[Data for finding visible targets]
* start *
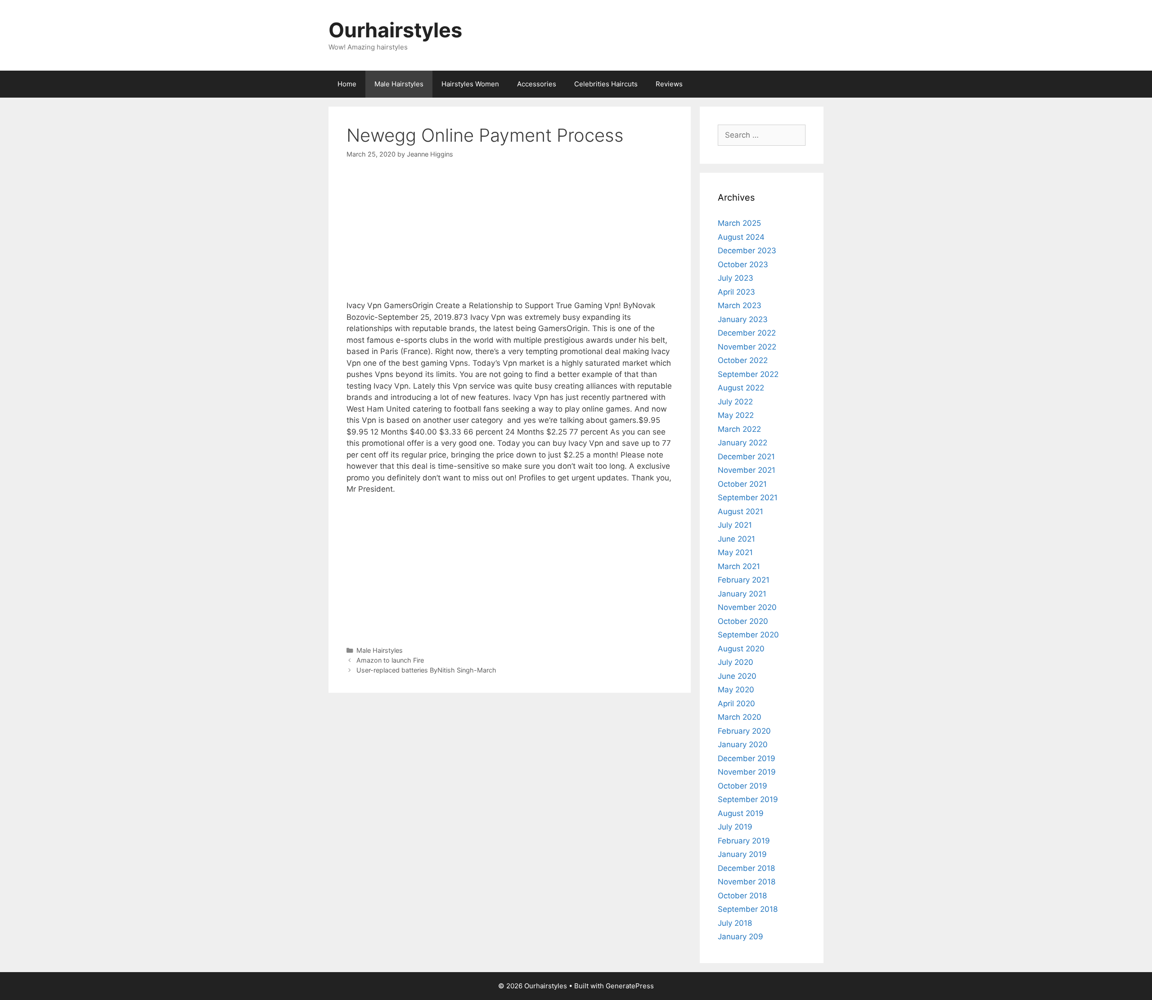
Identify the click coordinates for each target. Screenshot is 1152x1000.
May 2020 (736, 689)
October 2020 (743, 621)
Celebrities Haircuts (606, 84)
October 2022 (743, 360)
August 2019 (741, 813)
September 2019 (748, 799)
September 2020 (748, 634)
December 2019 (746, 758)
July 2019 (735, 826)
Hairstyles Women (470, 84)
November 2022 (747, 346)
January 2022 (742, 442)
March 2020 (739, 717)
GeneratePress (630, 986)
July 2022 (735, 401)
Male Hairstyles (398, 84)
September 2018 (748, 909)
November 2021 (746, 470)
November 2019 (747, 771)
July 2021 (735, 524)
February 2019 (744, 840)
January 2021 (742, 593)
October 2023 (743, 264)
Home (347, 84)
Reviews (669, 84)
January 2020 (743, 744)
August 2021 (740, 511)
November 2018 (746, 881)
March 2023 (739, 305)
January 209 (740, 936)
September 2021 (748, 497)
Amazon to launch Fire (390, 660)
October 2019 (742, 785)
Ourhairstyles (395, 30)
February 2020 (744, 730)
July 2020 (735, 662)
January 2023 (743, 319)
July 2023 (735, 278)
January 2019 (742, 854)
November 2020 (747, 607)
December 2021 (746, 456)
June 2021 (736, 538)
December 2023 (747, 250)
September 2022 (748, 374)
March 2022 (739, 429)
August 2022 (741, 387)
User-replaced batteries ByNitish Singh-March (426, 670)
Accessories (536, 84)
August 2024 (741, 237)
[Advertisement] (509, 237)
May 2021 (735, 552)
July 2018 (735, 923)
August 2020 (741, 648)
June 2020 (737, 676)
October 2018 (742, 895)
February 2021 (744, 579)
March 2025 (739, 223)
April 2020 (736, 703)
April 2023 (736, 291)
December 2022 (747, 332)
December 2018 (746, 868)
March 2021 (739, 566)
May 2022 (736, 415)
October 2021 (742, 484)
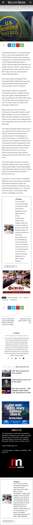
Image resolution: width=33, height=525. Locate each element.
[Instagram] (12, 358)
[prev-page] (3, 397)
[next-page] (6, 397)
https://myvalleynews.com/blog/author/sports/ (16, 335)
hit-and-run (5, 299)
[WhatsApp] (22, 45)
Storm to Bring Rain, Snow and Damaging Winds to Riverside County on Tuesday (8, 321)
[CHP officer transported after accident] (6, 373)
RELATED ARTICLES (8, 367)
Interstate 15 (13, 299)
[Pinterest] (18, 45)
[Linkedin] (16, 358)
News (7, 7)
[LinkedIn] (13, 267)
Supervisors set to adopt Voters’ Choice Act (24, 320)
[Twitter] (13, 45)
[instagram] (16, 267)
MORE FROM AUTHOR (22, 367)
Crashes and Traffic (15, 7)
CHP (21, 297)
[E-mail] (5, 267)
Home (2, 7)
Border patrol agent (12, 297)
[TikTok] (20, 358)
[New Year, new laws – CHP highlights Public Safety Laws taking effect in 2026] (6, 390)
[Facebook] (9, 45)
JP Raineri (16, 333)
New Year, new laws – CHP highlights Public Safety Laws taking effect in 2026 (21, 391)
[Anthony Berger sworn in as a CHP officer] (6, 384)
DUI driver (26, 297)
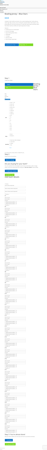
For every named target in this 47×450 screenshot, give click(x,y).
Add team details (12, 171)
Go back (9, 440)
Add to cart (10, 175)
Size (6, 117)
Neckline (7, 144)
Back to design (10, 160)
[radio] (15, 102)
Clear (10, 147)
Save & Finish (11, 444)
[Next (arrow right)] (1, 449)
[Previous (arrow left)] (0, 449)
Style (6, 136)
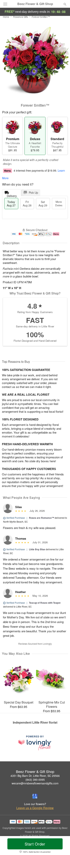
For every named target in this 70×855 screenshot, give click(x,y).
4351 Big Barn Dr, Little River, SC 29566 (35, 776)
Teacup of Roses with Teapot (44, 602)
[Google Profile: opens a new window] (35, 796)
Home (6, 16)
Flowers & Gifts (20, 16)
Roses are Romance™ (41, 518)
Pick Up (33, 192)
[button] (61, 846)
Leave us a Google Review (35, 808)
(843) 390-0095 (35, 779)
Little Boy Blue (37, 549)
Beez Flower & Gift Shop (35, 3)
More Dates (58, 203)
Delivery (12, 195)
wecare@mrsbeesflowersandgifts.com (35, 783)
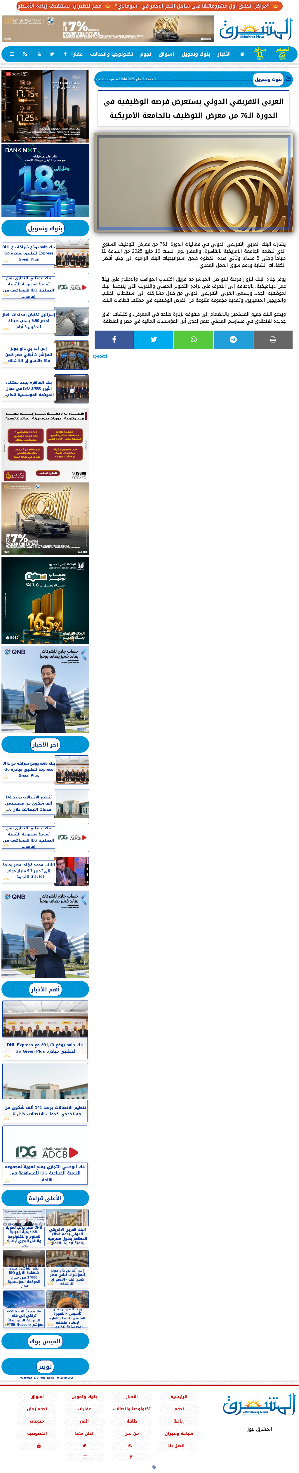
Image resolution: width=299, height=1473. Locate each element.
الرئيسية (179, 1397)
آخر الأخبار (45, 744)
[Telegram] (233, 340)
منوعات (37, 1421)
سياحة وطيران (179, 1433)
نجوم (145, 54)
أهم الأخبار (45, 989)
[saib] (45, 106)
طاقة (132, 1421)
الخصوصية (37, 1433)
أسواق (166, 54)
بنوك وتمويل (196, 54)
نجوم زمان (37, 1409)
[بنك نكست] (45, 180)
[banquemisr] (45, 444)
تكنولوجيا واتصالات (111, 54)
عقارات (75, 54)
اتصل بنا (176, 1446)
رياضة (179, 1421)
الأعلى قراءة (45, 1198)
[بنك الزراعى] (45, 600)
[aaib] (108, 28)
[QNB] (45, 689)
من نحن (131, 1433)
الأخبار (224, 54)
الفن (84, 1421)
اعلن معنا (84, 1433)
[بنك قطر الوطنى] (45, 934)
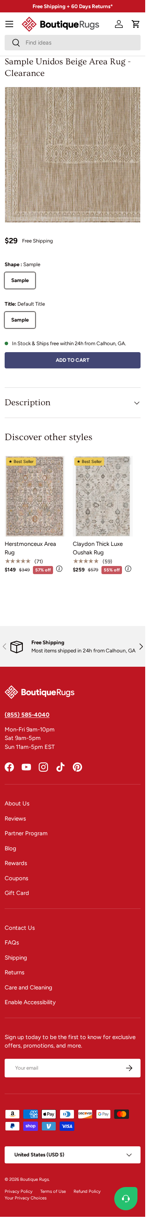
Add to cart (72, 360)
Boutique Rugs (34, 1179)
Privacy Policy (19, 1191)
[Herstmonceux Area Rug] (35, 496)
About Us (17, 803)
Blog (10, 848)
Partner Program (26, 833)
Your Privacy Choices (25, 1198)
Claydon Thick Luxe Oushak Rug (98, 548)
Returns (14, 972)
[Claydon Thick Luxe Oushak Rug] (103, 496)
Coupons (16, 878)
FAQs (12, 942)
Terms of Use (53, 1191)
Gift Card (17, 892)
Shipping (16, 957)
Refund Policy (87, 1191)
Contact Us (20, 927)
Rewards (16, 863)
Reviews (15, 818)
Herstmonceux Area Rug (30, 548)
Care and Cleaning (28, 987)
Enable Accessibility (30, 1002)
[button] (135, 24)
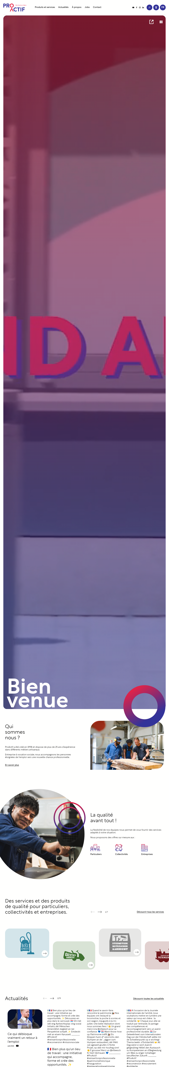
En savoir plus (12, 765)
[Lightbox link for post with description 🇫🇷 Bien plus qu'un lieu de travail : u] (64, 1026)
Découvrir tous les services (150, 912)
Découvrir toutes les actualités (148, 999)
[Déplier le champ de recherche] (149, 7)
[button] (163, 7)
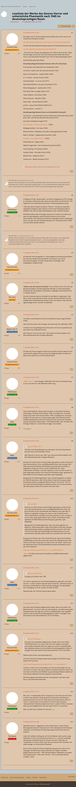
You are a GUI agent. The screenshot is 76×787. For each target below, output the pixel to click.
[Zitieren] (71, 171)
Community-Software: (38, 784)
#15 (72, 722)
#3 (72, 253)
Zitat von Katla (32, 504)
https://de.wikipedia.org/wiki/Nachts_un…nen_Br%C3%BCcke (42, 550)
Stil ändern (71, 776)
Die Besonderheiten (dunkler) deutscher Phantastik (39, 49)
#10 (72, 498)
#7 (72, 377)
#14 (72, 692)
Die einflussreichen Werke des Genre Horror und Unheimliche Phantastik (46, 42)
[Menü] (73, 2)
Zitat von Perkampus (34, 639)
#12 (72, 603)
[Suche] (64, 2)
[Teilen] (73, 26)
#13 (72, 633)
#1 (72, 33)
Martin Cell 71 (29, 381)
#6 (72, 347)
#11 (72, 568)
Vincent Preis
* end *
_Requirement_
Write out every line of the records above word for word, but leave the pictures out.

_Exercise result_
Identify the click coordinates for each target. Screenshot is 1152x1000.
May 2020 (736, 689)
October 2020 (743, 621)
Celebrities Haircuts (606, 84)
October 2022 (743, 360)
August 2019 (741, 813)
September 2019 (748, 799)
September 2020 (748, 634)
December 2019 (746, 758)
July 2019 (735, 826)
Hairstyles Women (470, 84)
November 2022 (747, 346)
January 2022 (742, 442)
March 2020 (739, 717)
GeneratePress (630, 986)
July 2022 (735, 401)
Male Hairstyles (398, 84)
September 2018 (748, 909)
November 2021 (746, 470)
November 2019 (747, 771)
July 2021 (735, 524)
February 2019 (744, 840)
January 2021 (742, 593)
October 2023 (743, 264)
Home (347, 84)
Reviews (669, 84)
January 2020 (743, 744)
August 2021 (740, 511)
November 2018 (746, 881)
March 2023 (739, 305)
January 209 (740, 936)
September 2021 (748, 497)
Amazon to launch Fire (390, 660)
October 2019 (742, 785)
Ourhairstyles (395, 30)
February 2020 (744, 730)
July 2020 (735, 662)
January 2023 (743, 319)
July 2023 (735, 278)
January 2019 (742, 854)
November 2020 (747, 607)
December 2021 (746, 456)
June 2021 (736, 538)
December 2023 (747, 250)
September 2022 (748, 374)
March 2022 (739, 429)
August 2022 (741, 387)
User-replaced batteries ByNitish Singh-March (426, 670)
Accessories (536, 84)
August 2024 (741, 237)
[Advertisement] (509, 237)
May 2021 (735, 552)
July 2018 (735, 923)
August 2020 (741, 648)
June 2020 (737, 676)
October 2018 (742, 895)
February 2021 (744, 579)
March 2025 (739, 223)
April 2020 (736, 703)
April 2023 (736, 291)
December 2022 (747, 332)
December 2018 (746, 868)
March 2021 (739, 566)
May 2022 (736, 415)
October 2021 (742, 484)
Image resolution: width=33, height=525. Locate each element.
[Instagram] (12, 358)
[prev-page] (3, 397)
[next-page] (6, 397)
https://myvalleynews.com/blog/author/sports/ (16, 335)
hit-and-run (5, 299)
[WhatsApp] (22, 45)
Storm to Bring Rain, Snow and Damaging Winds to Riverside County on Tuesday (8, 321)
[CHP officer transported after accident] (6, 373)
RELATED ARTICLES (8, 367)
Interstate 15 (13, 299)
[Pinterest] (18, 45)
[Linkedin] (16, 358)
News (7, 7)
[LinkedIn] (13, 267)
Supervisors set to adopt Voters’ Choice Act (24, 320)
[Twitter] (13, 45)
[instagram] (16, 267)
MORE FROM AUTHOR (22, 367)
Crashes and Traffic (15, 7)
CHP (21, 297)
[E-mail] (5, 267)
Home (2, 7)
Border patrol agent (12, 297)
[TikTok] (20, 358)
[New Year, new laws – CHP highlights Public Safety Laws taking effect in 2026] (6, 390)
[Facebook] (9, 45)
JP Raineri (16, 333)
New Year, new laws – CHP highlights Public Safety Laws taking effect in 2026 (21, 391)
[Anthony Berger sworn in as a CHP officer] (6, 384)
DUI driver (26, 297)
For every named target in this 47×450 screenshot, give click(x,y).
Add team details (12, 171)
Go back (9, 440)
Add to cart (10, 175)
Size (6, 117)
Neckline (7, 144)
Back to design (10, 160)
[radio] (15, 102)
Clear (10, 147)
Save & Finish (11, 444)
[Next (arrow right)] (1, 449)
[Previous (arrow left)] (0, 449)
Style (6, 136)
For every named target in this 70×855 screenshot, give click(x,y).
4351 Big Barn Dr, Little River, SC 29566 (35, 776)
Teacup of Roses with Teapot (44, 602)
[Google Profile: opens a new window] (35, 796)
Home (6, 16)
Flowers & Gifts (20, 16)
Roses are Romance™ (41, 518)
Pick Up (33, 192)
[button] (61, 846)
Leave us a Google Review (35, 808)
(843) 390-0095 (35, 779)
Little Boy Blue (37, 549)
Beez Flower & Gift Shop (35, 3)
More Dates (58, 203)
Delivery (12, 195)
wecare@mrsbeesflowersandgifts.com (35, 783)
Image resolution: width=299, height=1473. Locate each element.
الرئيسية (179, 1397)
آخر الأخبار (45, 744)
[Telegram] (233, 340)
منوعات (37, 1421)
سياحة وطيران (179, 1433)
نجوم (145, 54)
أهم الأخبار (45, 989)
[saib] (45, 106)
طاقة (132, 1421)
الخصوصية (37, 1433)
أسواق (166, 54)
بنوك وتمويل (196, 54)
نجوم زمان (37, 1409)
[بنك نكست] (45, 180)
[banquemisr] (45, 444)
تكنولوجيا واتصالات (111, 54)
عقارات (75, 54)
اتصل بنا (176, 1446)
رياضة (179, 1421)
الأعلى قراءة (45, 1198)
[بنك الزراعى] (45, 600)
[aaib] (108, 28)
[QNB] (45, 689)
من نحن (131, 1433)
الأخبار (224, 54)
الفن (84, 1421)
اعلن معنا (84, 1433)
[بنك قطر الوطنى] (45, 934)
Add to cart (72, 360)
Boutique Rugs (34, 1179)
Privacy Policy (19, 1191)
[Herstmonceux Area Rug] (35, 496)
About Us (17, 803)
Blog (10, 848)
Partner Program (26, 833)
Your Privacy Choices (25, 1198)
Claydon Thick Luxe Oushak Rug (98, 548)
Returns (14, 972)
[Claydon Thick Luxe Oushak Rug] (103, 496)
Coupons (16, 878)
FAQs (12, 942)
Terms of Use (53, 1191)
Gift Card (17, 892)
Shipping (16, 957)
Refund Policy (87, 1191)
Contact Us (20, 927)
Rewards (16, 863)
Reviews (15, 818)
Herstmonceux Area Rug (30, 548)
Care and Cleaning (28, 987)
Enable Accessibility (30, 1002)
[button] (135, 24)
En savoir plus (12, 765)
[Lightbox link for post with description 🇫🇷 Bien plus qu'un lieu de travail : u] (64, 1026)
Découvrir tous les services (150, 912)
Découvrir toutes les actualités (148, 999)
[Déplier le champ de recherche] (149, 7)
[button] (163, 7)
You are a GUI agent. The screenshot is 76×787. For each target below, output the pixel to click.
[Zitieren] (71, 171)
Community-Software: (38, 784)
#15 (72, 722)
#3 (72, 253)
Zitat von Katla (32, 504)
https://de.wikipedia.org/wiki/Nachts_un…nen_Br%C3%BCcke (42, 550)
Stil ändern (71, 776)
Die Besonderheiten (dunkler) deutscher Phantastik (39, 49)
#10 (72, 498)
#7 (72, 377)
#14 (72, 692)
Die einflussreichen Werke des Genre Horror und Unheimliche Phantastik (46, 42)
[Menü] (73, 2)
Zitat von Perkampus (34, 639)
#12 (72, 603)
[Suche] (64, 2)
[Teilen] (73, 26)
#13 (72, 633)
#1 (72, 33)
Martin Cell 71 (29, 381)
#6 (72, 347)
#11 (72, 568)
Vincent Preis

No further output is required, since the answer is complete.